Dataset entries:
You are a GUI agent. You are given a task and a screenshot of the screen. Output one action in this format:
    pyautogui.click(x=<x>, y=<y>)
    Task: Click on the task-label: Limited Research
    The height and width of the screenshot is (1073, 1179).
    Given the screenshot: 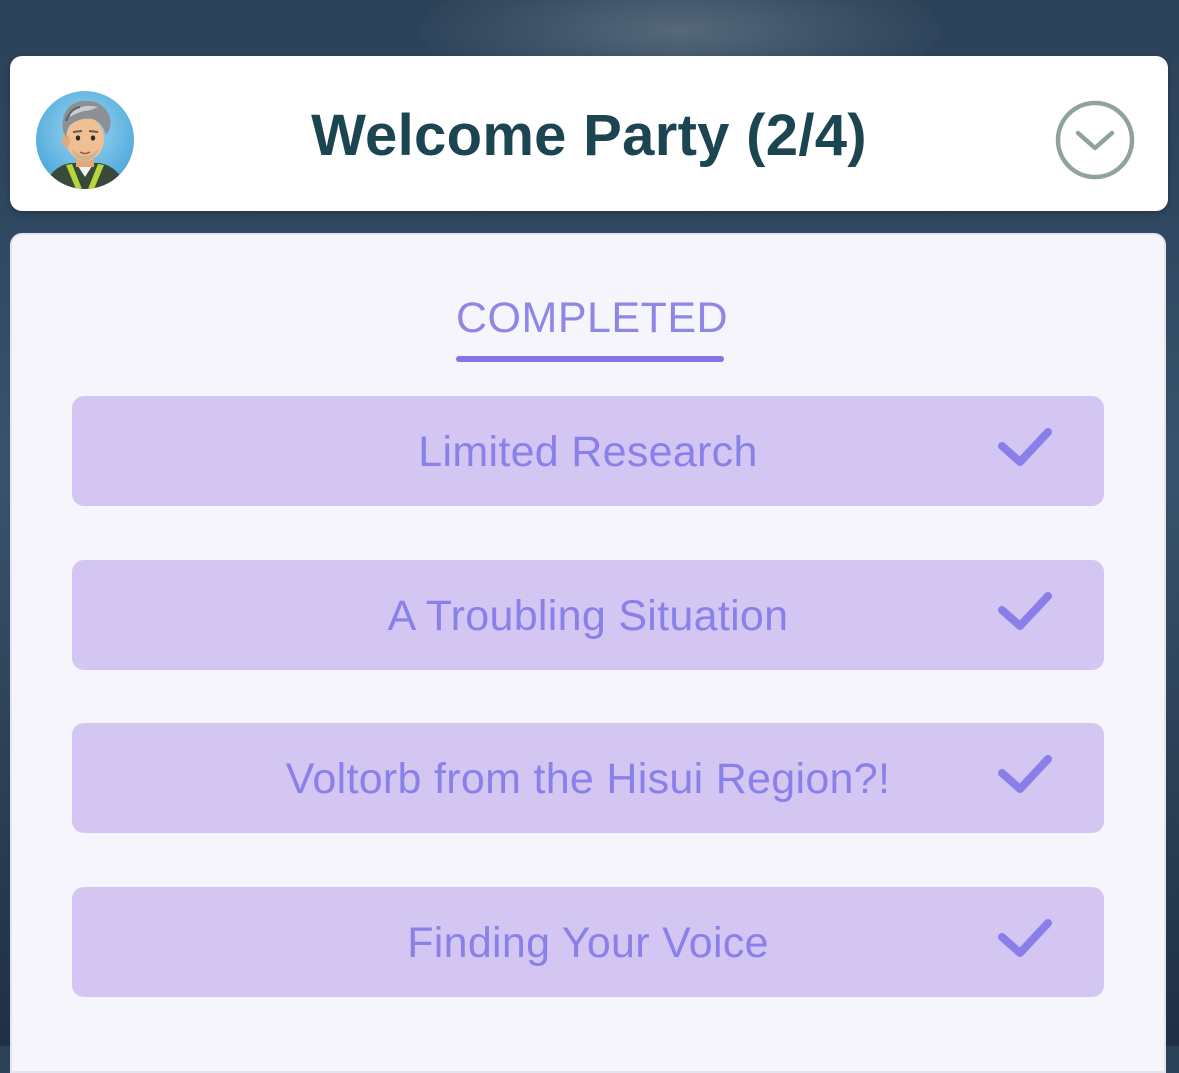 What is the action you would take?
    pyautogui.click(x=588, y=452)
    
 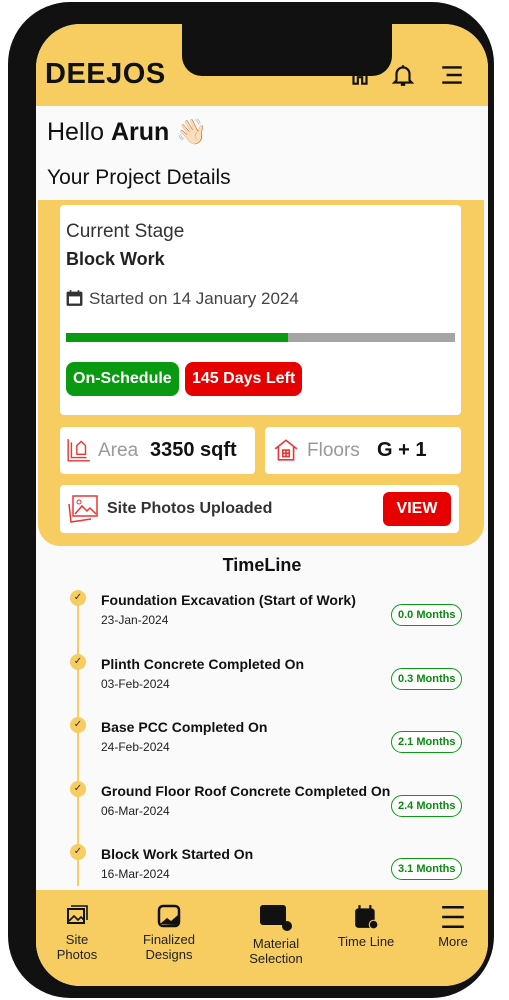 What do you see at coordinates (76, 132) in the screenshot?
I see `greeting-hello: Hello` at bounding box center [76, 132].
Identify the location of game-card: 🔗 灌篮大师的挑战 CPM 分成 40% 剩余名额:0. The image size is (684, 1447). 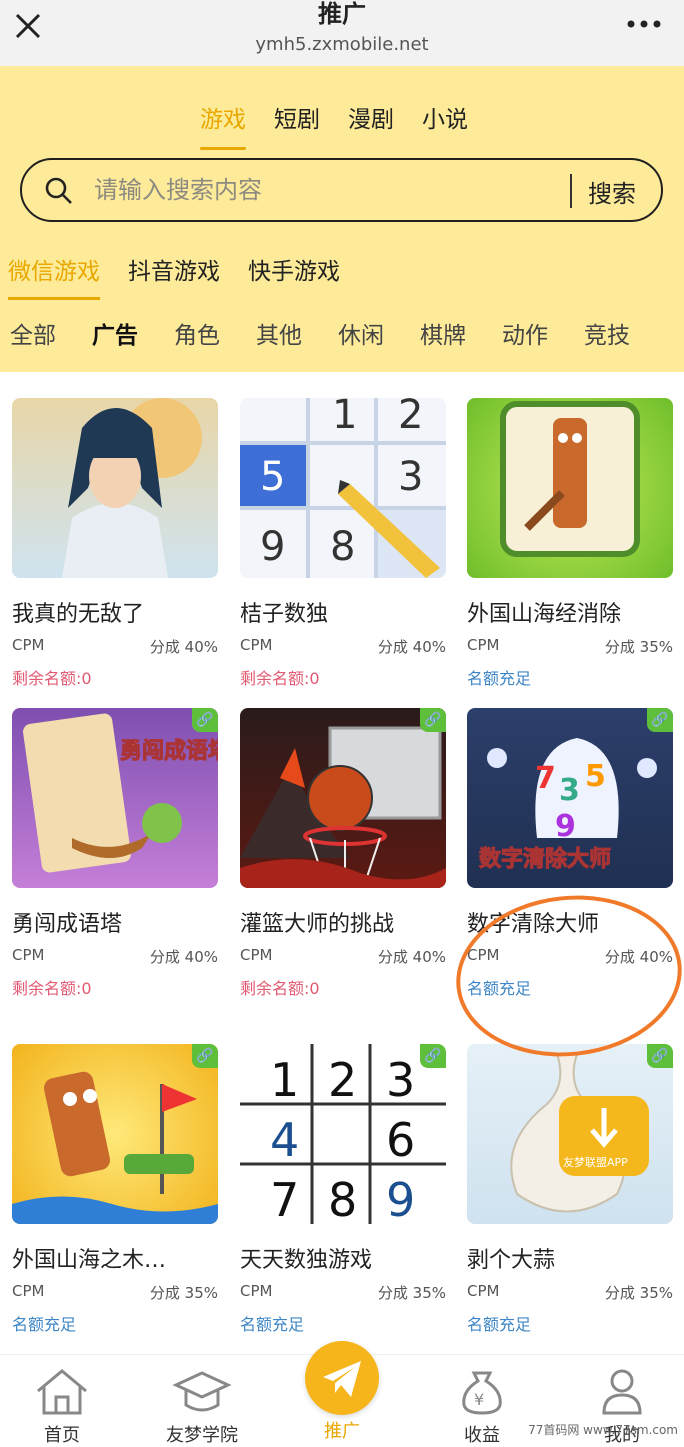
(343, 854).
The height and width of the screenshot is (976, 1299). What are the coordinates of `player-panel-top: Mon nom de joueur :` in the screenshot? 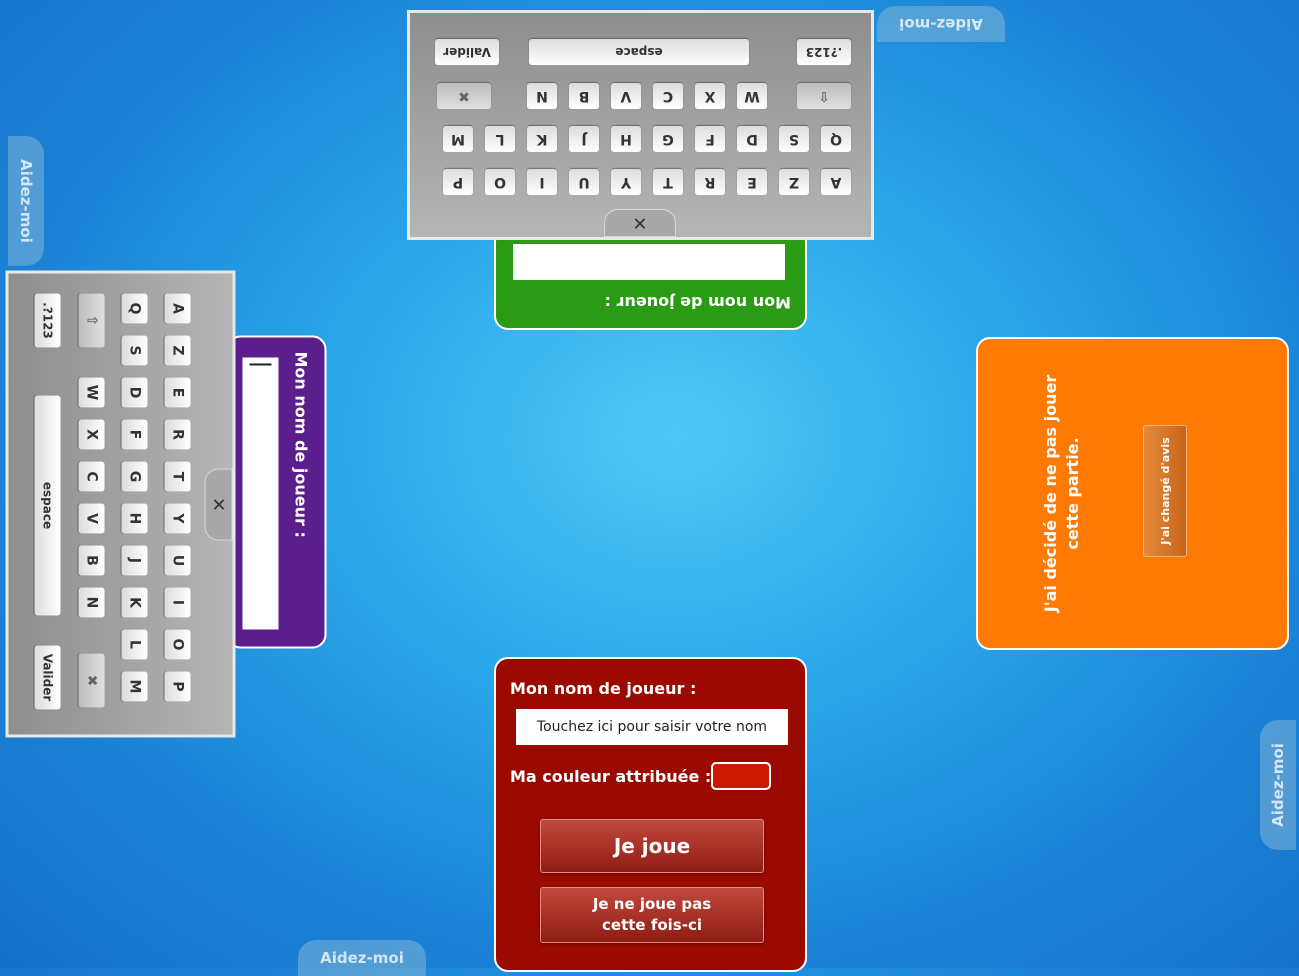 It's located at (650, 279).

AIM OF THE TASK: Rewrite everything from the start of the material down to the line containing "The height and width of the screenshot is (1073, 1179)." as a Markdown table with the columns n and Line, one row per line and blank lines omitted. Include only those lines.

TASK RESULT:
| n | Line |
|---|---|
| 1 | You are a GUI agent. You are given a task and a screenshot of the screen. Output one action in this format: |
| 2 |     pyautogui.click(x=<x>, y=<y>) |
| 3 |     Task: Click on the task-label: Limited Research |
| 4 |     The height and width of the screenshot is (1073, 1179). |